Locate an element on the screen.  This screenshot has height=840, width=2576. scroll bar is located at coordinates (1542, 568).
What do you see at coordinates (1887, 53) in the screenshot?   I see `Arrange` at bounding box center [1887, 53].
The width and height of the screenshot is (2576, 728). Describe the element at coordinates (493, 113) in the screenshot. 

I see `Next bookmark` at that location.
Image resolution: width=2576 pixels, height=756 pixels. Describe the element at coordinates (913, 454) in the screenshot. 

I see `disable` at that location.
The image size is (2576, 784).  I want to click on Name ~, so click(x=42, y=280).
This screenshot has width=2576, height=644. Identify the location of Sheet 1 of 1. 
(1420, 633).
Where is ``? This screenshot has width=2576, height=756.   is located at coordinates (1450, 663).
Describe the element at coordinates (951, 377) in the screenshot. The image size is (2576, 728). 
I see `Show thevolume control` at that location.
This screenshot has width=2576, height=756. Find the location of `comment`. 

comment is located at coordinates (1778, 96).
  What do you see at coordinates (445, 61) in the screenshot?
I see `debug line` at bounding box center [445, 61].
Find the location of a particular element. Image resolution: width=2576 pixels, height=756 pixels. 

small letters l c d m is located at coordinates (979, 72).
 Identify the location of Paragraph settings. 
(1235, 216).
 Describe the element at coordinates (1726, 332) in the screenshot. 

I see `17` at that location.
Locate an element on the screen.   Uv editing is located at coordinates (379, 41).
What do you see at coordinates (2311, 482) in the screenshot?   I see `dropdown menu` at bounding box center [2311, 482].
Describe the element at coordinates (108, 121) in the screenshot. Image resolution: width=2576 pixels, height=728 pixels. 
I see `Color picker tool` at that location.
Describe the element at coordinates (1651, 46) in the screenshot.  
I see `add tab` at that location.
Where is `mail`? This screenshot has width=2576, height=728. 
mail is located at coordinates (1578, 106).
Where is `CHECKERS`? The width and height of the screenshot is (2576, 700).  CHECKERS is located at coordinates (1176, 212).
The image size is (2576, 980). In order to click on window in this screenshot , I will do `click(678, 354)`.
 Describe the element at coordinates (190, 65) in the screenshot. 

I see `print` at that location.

* _OBJECTIVE_: Reproduce the listing with "Identify the element" substituted for every "Describe the element", keeping everything else the same.

* _EXERCISE RESULT_:
Locate an element on the screen.  This screenshot has height=840, width=2576. scroll bar is located at coordinates (1542, 568).
What do you see at coordinates (1887, 53) in the screenshot?   I see `Arrange` at bounding box center [1887, 53].
The width and height of the screenshot is (2576, 728). Identify the element at coordinates (493, 113) in the screenshot. 

I see `Next bookmark` at that location.
Image resolution: width=2576 pixels, height=756 pixels. Identify the element at coordinates (913, 454) in the screenshot. 

I see `disable` at that location.
The image size is (2576, 784).  I want to click on Name ~, so click(x=42, y=280).
This screenshot has width=2576, height=644. Identify the location of Sheet 1 of 1. 
(1420, 633).
Where is ``? This screenshot has width=2576, height=756.   is located at coordinates (1450, 663).
Identify the element at coordinates (951, 377) in the screenshot. The image size is (2576, 728). 
I see `Show thevolume control` at that location.
This screenshot has width=2576, height=756. Find the location of `comment`. 

comment is located at coordinates (1778, 96).
  What do you see at coordinates (445, 61) in the screenshot?
I see `debug line` at bounding box center [445, 61].
Find the location of a particular element. Image resolution: width=2576 pixels, height=756 pixels. 

small letters l c d m is located at coordinates (979, 72).
 Identify the location of Paragraph settings. 
(1235, 216).
 Identify the element at coordinates (1726, 332) in the screenshot. 

I see `17` at that location.
Locate an element on the screen.   Uv editing is located at coordinates (379, 41).
What do you see at coordinates (2311, 482) in the screenshot?   I see `dropdown menu` at bounding box center [2311, 482].
Identify the element at coordinates (108, 121) in the screenshot. Image resolution: width=2576 pixels, height=728 pixels. 
I see `Color picker tool` at that location.
Identify the element at coordinates (1651, 46) in the screenshot.  
I see `add tab` at that location.
Where is `mail`? This screenshot has width=2576, height=728. 
mail is located at coordinates (1578, 106).
Where is `CHECKERS`? The width and height of the screenshot is (2576, 700).  CHECKERS is located at coordinates (1176, 212).
The image size is (2576, 980). In order to click on window in this screenshot , I will do `click(678, 354)`.
 Identify the element at coordinates (190, 65) in the screenshot. 

I see `print` at that location.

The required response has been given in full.